I don’t know (but wanna learn) programming, but, for example, can’t you inspect the code of an app if it’s installed?
(yeah this is kind of a stupid question.)
EDIT: Thanks for the clarification, guys!
I don’t know (but wanna learn) programming, but, for example, can’t you inspect the code of an app if it’s installed?
(yeah this is kind of a stupid question.)
EDIT: Thanks for the clarification, guys!
No.
First, “open source” doesn’t just mean “you can read the source”; it means that you have rights to modify it and make new versions too.
Second, compiled programs (e.g. most programs you run on a phone or a desktop PC) do not have source available for you to read.
Ah, that makes sense, thanks for clarifying.
It’s not a perfect analogy, but a good way to think about it if you’re not a programmer is to say “why do we need recipes when we can just buy a product in the store and read the ingredients list”.
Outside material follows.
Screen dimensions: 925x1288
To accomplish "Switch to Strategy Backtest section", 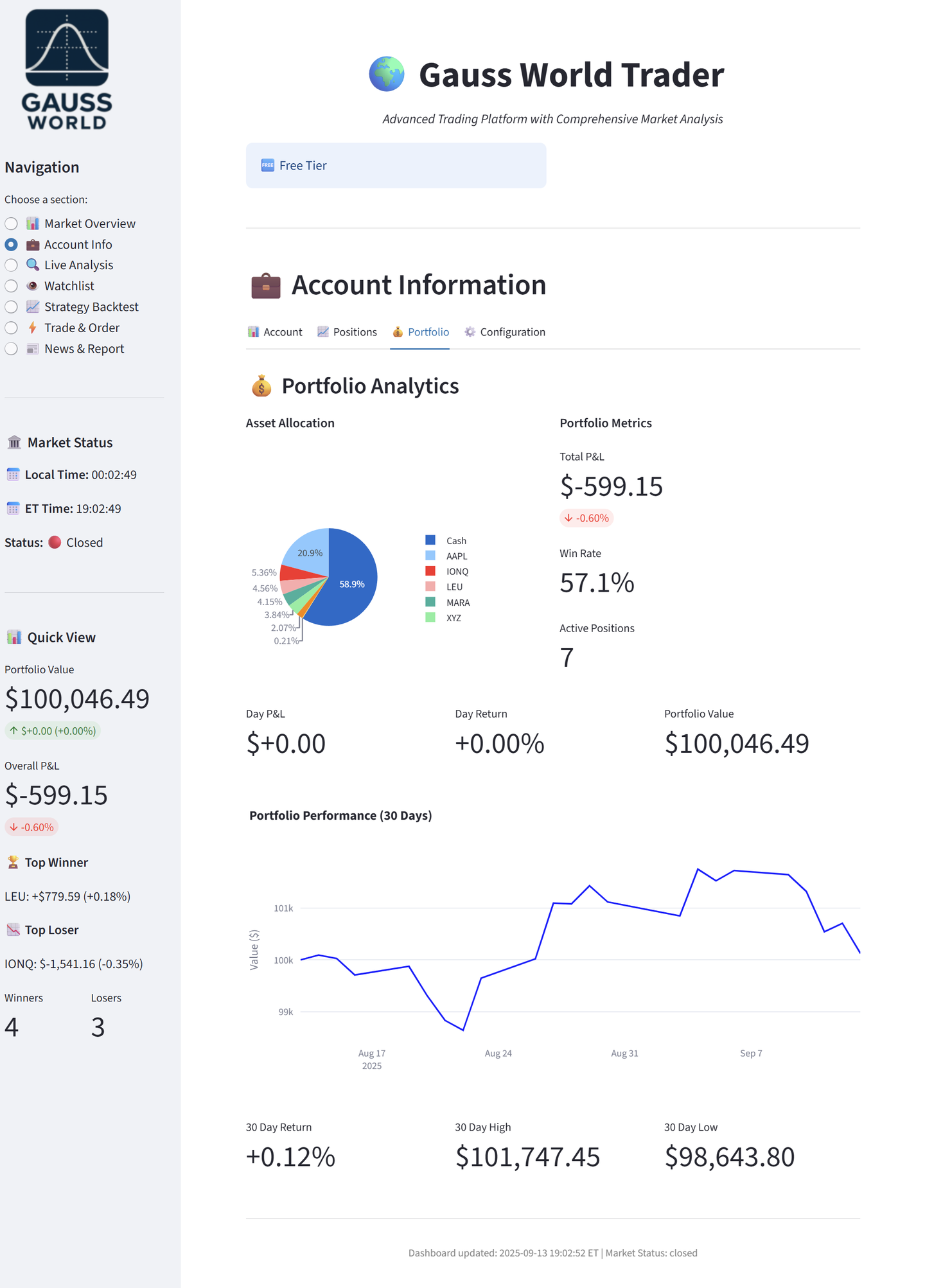I will tap(12, 307).
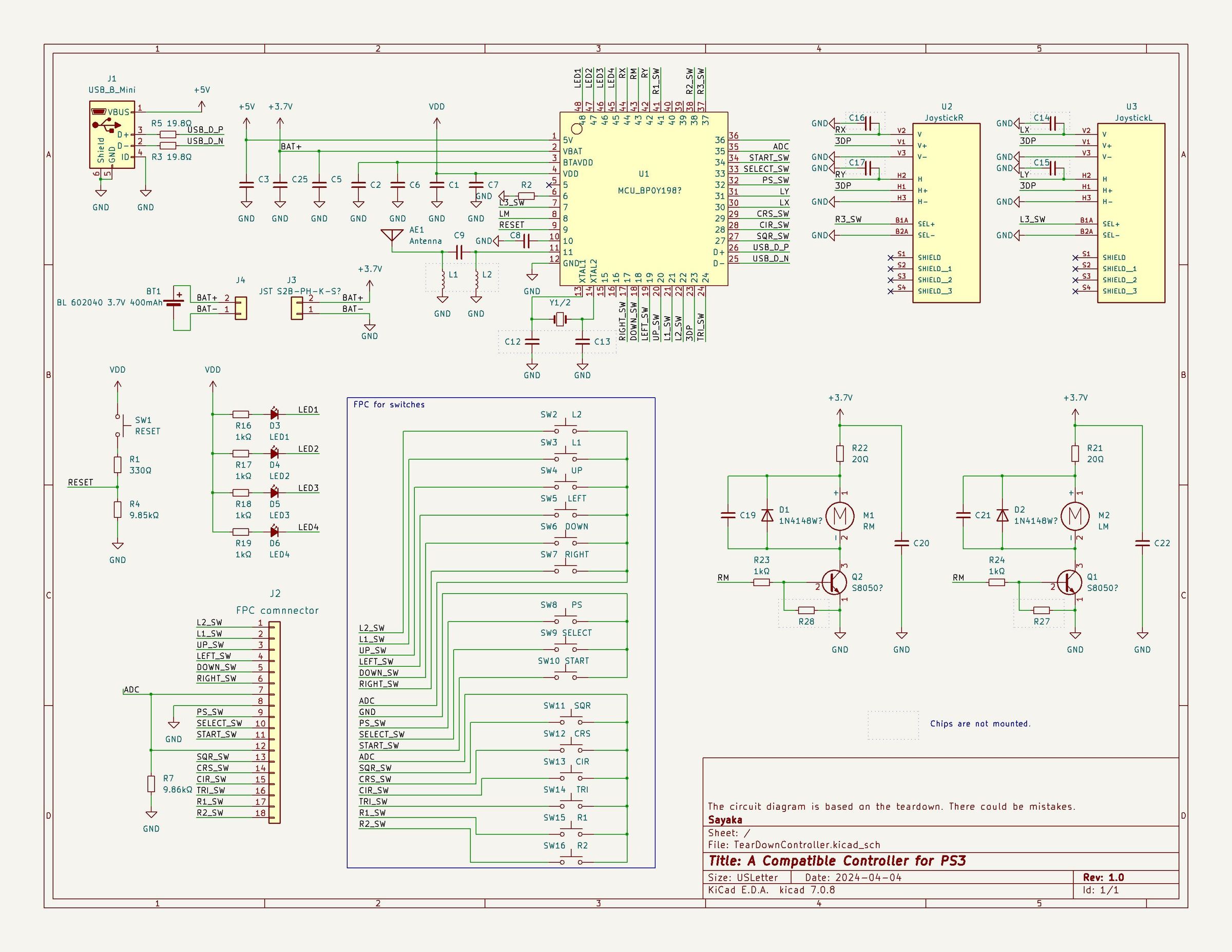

Just because you know the ingredients, that doesn’t mean you know how to put them together in the right order, in the right quantities, and using the correct processes to recreate the finished product.
If a 5star chef is making a dish, I wouldn’t know what they put in it anyways, so I think this analogy still works.
If they would show me the recipe/source code, I probs would be astonished, like “Oh yeah, now I can taste the $(whatever ingredient) in it!”, but wouldn’t be able to put it together like them
Going into a little more detail:
There are plenty of ways to do open source, and the differences mostly come down to the license something is published under. Some licenses prohibit redistribution, while others restrict commercial use. One of the more popular permissive licenses is the GNU General Public License (or GPL for short). Which you can read up on over here.
Technically there’s nothing stopping you from ignoring the terms of the license agreement and just doing whatever. Think “agreeing to the terms without actually reading them”. While the licenses are usually proper grounds for legal action, it depends on the project and the resources associated wether actual legal action is within the realm of possibilities.
When it comes to “everything is open source”, you’re technically correct in the sense that you can reverse engineer everything and the amount of work you’re willing to put in is the only limiting factor. Compiled code and techniques like code obfuscation and encryption will pose barriers, but they will not protect from someone determined to get in. In the same way a door lock will not protect you from someone who brings a blowtorch.
Some code is technically not open source, but is delivered in human-readable form. This is the case for things like websites and scripts in languages like python. Other software is compiled (pre-converted to specific instructions for your processor), and is delivered in binary, which is not particularly human-readable. But with the right tools even binary applications can be “decompiled” and converted into something slightly more closely resembling the original source code.
A great one liner from the YouTube channel Low-level Learning is “everything is open source if you can read assembly”.
So, in summary: It depends how you look at it, generally speaking open source means that te source code is available for the public to see and that you’re free to submit any suggestions or improvements to the code, no matter who you are. In practise the source code is sometimes visible (out of technical necessity or for troubleshooting purposes) even though the product is not open source, in which case the end user license agreement will likely contain a clause prohibiting you from doing anything with it.
Open source means you can read the source, Free software means you can modify and redistribute.
Well, no.
The term “open source software” was specifically invented to refer to the same set of software licenses as “free software”; but with a different political angle.
Really. You can look it up.
I remember reading the opposite back in the day, that this is why RMS dislikes the term “open source” and prefers “Free software” as more descriptive. Open source refers to software where you can read the source, but the license it’s under does not necessarily gaurantee freedom to the user.
The people who coined the term “open source software” disagree, though. They’re allowed to be right about the use of their own term.
(And extensionally, the set of software licenses accepted as “open source” by the “open source” people, and the set accepted as “free software” by the “free software” people, are the same set of licenses. Both agree that Microsoft “Shared Source” is not in this set, for example.)
I’ll take your word for it :)
But the same people who coined that term made some software “open source” but under licenses that only allow looking, not touching.